[Text and item location entries]

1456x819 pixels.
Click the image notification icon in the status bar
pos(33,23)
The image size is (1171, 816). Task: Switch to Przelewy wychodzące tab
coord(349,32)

TASK TO COMPLETE: Edit the lines above by changing "status bar" to "top bar" and leaving everything else as it is.

FINAL RESULT:
1456x819 pixels.
Click the image notification icon in the top bar
pos(33,23)
The image size is (1171, 816). Task: Switch to Przelewy wychodzące tab
coord(349,32)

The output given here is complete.